DATASET EXTRACT Start Marker

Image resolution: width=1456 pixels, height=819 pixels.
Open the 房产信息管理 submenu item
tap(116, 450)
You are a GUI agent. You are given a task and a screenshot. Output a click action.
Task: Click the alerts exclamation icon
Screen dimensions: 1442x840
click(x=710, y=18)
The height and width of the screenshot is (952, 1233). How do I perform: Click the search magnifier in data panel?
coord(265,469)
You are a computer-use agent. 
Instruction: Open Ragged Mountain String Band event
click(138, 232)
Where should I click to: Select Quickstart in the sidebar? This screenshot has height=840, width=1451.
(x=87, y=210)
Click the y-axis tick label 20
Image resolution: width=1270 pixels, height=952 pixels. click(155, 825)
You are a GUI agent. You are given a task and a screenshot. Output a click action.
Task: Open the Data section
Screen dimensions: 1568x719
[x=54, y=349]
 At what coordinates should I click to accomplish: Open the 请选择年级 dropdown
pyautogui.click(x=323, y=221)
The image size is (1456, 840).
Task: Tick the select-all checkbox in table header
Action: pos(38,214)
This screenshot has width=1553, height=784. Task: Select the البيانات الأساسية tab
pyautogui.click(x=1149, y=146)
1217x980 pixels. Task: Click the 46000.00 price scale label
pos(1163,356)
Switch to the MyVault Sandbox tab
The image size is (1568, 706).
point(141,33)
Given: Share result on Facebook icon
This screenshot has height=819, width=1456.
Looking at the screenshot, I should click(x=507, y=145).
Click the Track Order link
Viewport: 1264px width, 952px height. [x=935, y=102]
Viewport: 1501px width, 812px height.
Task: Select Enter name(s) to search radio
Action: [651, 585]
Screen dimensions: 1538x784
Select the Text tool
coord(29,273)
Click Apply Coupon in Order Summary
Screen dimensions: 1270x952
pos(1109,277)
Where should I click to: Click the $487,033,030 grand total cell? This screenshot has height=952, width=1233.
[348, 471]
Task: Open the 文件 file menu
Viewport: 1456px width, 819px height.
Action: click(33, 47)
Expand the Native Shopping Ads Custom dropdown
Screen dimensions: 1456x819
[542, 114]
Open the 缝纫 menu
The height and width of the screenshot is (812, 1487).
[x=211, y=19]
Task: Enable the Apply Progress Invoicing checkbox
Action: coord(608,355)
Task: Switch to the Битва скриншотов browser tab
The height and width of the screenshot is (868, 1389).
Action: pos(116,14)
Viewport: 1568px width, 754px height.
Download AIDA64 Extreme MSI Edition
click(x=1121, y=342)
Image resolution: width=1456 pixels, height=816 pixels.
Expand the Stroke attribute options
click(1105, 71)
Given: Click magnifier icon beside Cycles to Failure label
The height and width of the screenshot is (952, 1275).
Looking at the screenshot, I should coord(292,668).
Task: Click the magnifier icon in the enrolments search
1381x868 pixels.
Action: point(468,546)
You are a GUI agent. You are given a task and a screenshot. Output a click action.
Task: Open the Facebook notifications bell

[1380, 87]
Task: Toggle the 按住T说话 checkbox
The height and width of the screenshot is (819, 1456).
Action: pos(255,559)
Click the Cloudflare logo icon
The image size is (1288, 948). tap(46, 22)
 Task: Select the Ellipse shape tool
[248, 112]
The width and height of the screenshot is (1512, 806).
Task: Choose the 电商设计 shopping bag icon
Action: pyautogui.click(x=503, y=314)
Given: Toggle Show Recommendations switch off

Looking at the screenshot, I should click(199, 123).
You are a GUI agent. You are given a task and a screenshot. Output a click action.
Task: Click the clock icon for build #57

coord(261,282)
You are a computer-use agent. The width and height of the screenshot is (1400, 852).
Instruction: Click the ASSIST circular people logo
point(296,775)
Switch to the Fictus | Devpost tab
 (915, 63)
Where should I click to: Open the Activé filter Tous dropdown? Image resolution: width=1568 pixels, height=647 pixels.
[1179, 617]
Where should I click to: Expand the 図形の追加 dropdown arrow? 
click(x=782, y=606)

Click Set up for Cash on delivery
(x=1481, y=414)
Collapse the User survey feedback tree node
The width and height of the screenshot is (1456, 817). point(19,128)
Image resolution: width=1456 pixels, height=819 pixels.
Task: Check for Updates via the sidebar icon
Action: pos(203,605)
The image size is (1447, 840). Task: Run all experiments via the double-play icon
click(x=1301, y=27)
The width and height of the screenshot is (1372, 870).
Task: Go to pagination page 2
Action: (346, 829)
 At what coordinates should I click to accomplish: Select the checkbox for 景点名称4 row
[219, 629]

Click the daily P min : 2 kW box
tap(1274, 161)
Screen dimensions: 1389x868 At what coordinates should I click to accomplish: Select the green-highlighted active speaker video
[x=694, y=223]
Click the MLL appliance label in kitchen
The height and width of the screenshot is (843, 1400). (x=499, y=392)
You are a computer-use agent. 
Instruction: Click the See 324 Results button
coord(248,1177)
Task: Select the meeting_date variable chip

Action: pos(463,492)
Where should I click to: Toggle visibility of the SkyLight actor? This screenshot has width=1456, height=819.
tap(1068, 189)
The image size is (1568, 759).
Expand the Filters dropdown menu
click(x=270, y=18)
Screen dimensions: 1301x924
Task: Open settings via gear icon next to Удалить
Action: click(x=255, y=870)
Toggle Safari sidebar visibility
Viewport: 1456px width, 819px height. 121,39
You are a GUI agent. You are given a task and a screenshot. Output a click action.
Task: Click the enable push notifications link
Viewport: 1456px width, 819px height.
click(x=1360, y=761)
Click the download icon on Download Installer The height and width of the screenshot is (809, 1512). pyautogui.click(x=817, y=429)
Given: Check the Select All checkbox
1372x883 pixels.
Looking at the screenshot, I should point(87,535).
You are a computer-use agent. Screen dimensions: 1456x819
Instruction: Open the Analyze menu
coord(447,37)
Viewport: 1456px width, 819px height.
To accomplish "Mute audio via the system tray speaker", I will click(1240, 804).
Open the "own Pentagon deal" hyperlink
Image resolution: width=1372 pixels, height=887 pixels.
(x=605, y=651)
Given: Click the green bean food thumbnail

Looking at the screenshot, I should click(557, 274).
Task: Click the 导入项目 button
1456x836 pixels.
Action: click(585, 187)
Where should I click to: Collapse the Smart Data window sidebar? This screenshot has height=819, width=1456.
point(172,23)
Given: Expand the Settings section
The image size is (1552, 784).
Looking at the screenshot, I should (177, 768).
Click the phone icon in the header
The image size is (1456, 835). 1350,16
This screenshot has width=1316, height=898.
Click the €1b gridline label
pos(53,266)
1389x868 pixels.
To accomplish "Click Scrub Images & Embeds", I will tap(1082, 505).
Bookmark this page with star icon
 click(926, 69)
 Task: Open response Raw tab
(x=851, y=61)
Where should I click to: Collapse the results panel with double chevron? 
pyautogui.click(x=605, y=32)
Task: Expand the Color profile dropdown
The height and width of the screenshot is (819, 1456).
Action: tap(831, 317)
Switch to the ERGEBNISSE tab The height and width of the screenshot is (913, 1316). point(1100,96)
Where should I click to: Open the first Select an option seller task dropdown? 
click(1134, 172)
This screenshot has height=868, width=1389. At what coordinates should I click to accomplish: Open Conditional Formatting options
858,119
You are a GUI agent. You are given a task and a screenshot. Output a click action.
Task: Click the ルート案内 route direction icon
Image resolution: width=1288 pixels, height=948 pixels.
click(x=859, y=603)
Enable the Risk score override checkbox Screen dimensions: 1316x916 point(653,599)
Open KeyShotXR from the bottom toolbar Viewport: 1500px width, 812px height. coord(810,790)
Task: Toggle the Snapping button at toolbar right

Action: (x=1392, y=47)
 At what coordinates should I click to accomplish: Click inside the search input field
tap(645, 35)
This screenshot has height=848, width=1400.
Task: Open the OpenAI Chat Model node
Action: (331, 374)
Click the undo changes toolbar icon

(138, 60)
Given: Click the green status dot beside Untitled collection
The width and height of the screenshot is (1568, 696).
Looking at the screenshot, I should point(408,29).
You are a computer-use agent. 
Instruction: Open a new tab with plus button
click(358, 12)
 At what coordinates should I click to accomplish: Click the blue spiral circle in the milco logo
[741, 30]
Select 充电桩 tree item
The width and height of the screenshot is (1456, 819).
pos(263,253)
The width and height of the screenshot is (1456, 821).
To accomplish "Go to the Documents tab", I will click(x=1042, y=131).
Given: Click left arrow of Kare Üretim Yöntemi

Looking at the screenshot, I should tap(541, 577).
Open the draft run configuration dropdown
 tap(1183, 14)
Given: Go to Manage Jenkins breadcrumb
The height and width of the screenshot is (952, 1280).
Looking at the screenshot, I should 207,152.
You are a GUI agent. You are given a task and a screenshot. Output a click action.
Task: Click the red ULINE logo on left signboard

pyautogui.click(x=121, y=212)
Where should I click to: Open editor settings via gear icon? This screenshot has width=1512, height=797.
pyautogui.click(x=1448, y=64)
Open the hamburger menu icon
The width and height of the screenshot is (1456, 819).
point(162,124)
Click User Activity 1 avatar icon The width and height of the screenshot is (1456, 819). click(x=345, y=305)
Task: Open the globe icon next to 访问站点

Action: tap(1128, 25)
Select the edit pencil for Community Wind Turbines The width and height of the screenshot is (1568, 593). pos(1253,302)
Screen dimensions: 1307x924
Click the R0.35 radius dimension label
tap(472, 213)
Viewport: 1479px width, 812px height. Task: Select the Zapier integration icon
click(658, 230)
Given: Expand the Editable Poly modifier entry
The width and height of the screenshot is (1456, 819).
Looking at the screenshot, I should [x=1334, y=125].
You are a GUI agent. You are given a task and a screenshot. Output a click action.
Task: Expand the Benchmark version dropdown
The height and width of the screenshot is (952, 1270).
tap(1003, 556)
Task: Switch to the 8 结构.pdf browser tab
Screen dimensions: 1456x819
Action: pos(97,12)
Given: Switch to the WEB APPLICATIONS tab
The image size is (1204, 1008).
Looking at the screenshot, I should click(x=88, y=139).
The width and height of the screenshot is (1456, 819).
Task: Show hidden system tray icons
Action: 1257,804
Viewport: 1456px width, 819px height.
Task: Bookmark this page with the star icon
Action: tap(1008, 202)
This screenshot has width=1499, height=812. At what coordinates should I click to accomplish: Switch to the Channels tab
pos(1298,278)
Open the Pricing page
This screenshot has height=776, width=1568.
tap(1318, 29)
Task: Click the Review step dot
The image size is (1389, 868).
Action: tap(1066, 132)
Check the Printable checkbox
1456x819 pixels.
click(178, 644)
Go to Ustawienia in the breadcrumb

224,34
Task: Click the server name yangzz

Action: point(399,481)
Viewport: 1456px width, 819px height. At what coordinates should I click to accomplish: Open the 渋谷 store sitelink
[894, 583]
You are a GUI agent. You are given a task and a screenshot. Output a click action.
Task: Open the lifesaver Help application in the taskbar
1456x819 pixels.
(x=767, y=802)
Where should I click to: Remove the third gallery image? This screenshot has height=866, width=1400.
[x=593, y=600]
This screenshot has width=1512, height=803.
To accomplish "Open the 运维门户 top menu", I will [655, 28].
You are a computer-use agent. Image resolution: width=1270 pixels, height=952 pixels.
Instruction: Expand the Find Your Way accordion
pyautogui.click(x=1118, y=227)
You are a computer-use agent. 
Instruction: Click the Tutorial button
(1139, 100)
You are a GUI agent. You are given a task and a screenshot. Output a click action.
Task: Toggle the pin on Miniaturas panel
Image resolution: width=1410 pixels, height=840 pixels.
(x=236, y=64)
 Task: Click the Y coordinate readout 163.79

DATASET EXTRACT End Marker

* WORK TO BE COMPLETED *
Beginning at the first line of the records, retype exactly every line up to and including the one with "Task: Open the 文件 file menu".

* TASK ANSWER *
Image resolution: width=1456 pixels, height=819 pixels.
Open the 房产信息管理 submenu item
tap(116, 450)
You are a GUI agent. You are given a task and a screenshot. Output a click action.
Task: Click the alerts exclamation icon
Screen dimensions: 1442x840
click(x=710, y=18)
The height and width of the screenshot is (952, 1233). How do I perform: Click the search magnifier in data panel?
coord(265,469)
You are a computer-use agent. 
Instruction: Open Ragged Mountain String Band event
click(138, 232)
Where should I click to: Select Quickstart in the sidebar? This screenshot has height=840, width=1451.
(x=87, y=210)
Click the y-axis tick label 20
Image resolution: width=1270 pixels, height=952 pixels. click(155, 825)
You are a GUI agent. You are given a task and a screenshot. Output a click action.
Task: Open the Data section
Screen dimensions: 1568x719
[x=54, y=349]
 At what coordinates should I click to accomplish: Open the 请选择年级 dropdown
pyautogui.click(x=323, y=221)
The image size is (1456, 840).
Task: Tick the select-all checkbox in table header
Action: pos(38,214)
This screenshot has width=1553, height=784. Task: Select the البيانات الأساسية tab
pyautogui.click(x=1149, y=146)
1217x980 pixels. Task: Click the 46000.00 price scale label
pos(1163,356)
Switch to the MyVault Sandbox tab
The image size is (1568, 706).
point(141,33)
Given: Share result on Facebook icon
This screenshot has height=819, width=1456.
Looking at the screenshot, I should click(x=507, y=145).
Click the Track Order link
Viewport: 1264px width, 952px height. [x=935, y=102]
Viewport: 1501px width, 812px height.
Task: Select Enter name(s) to search radio
Action: [651, 585]
Screen dimensions: 1538x784
Select the Text tool
coord(29,273)
Click Apply Coupon in Order Summary
Screen dimensions: 1270x952
pos(1109,277)
Where should I click to: Click the $487,033,030 grand total cell? This screenshot has height=952, width=1233.
[348, 471]
Task: Open the 文件 file menu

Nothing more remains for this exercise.